Variations of these actions; our engagement and Malvolio’s judging looks were repeated over and over, and we were also soon met with his accusing words. The routine was denied the chance to stagnate by the increasing brutality of our relationship with one another, culminating in the arrival of a noose. An hour later we left our seats feeling a bit puzzled after Malvolio’s subtly-delivered “revenge,” a surprise that we are promised from the start, a punishment for our casual sins. Puzzled and intimidated but also intrigued and impressed. This I won’t spoil for you on the off chance that you are ever given the chance to see Tim Crouch’s brilliant I, Malvolio.
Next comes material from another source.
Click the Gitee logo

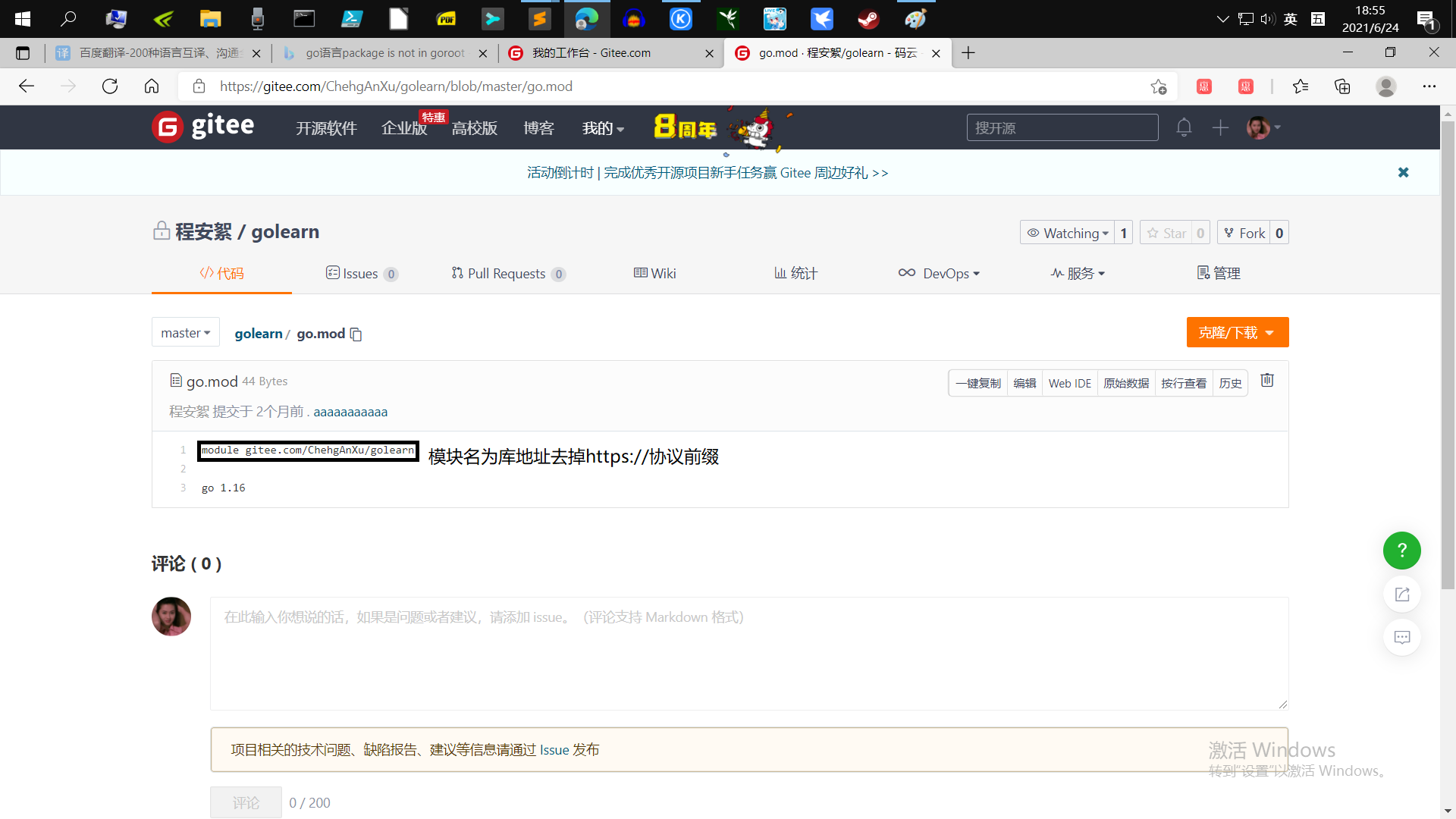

This is a one-man play told from the perspective of Shakespeare’s Malvolio, locked in his prison after the curtains have drawn on Twelfth Night. He is eager to have his say as he peers down on his squirming audience, and often orders us up to the stage to stand with him under the spotlight, literally and figuratively, in this clever performance.
“I am not mad,” Malvolio insists to his audience, whom he regards with contempt but who he believes need to respect his sanity. “Put that in your notebook” he spits at us after noticing our hasty scribbling. This is a taste of Crouch’s witty improvisation which dots I, Malvolio and provokes the most laughs in response to the play.
Soon after “mounting the horse of the script” — as the wonderfully strange half-Malvolio, half-Crouch puts it — we are told exactly how Malvolio intends this “well, whatever ‘this’ is” to go: he will first make us laugh and then attack us for laughing. This is the root of I, Malvolio, which brings the human cruelty inherent in comedy out in the open, where it both causes and silences our laughter with constantly changing tides of glee and guilt.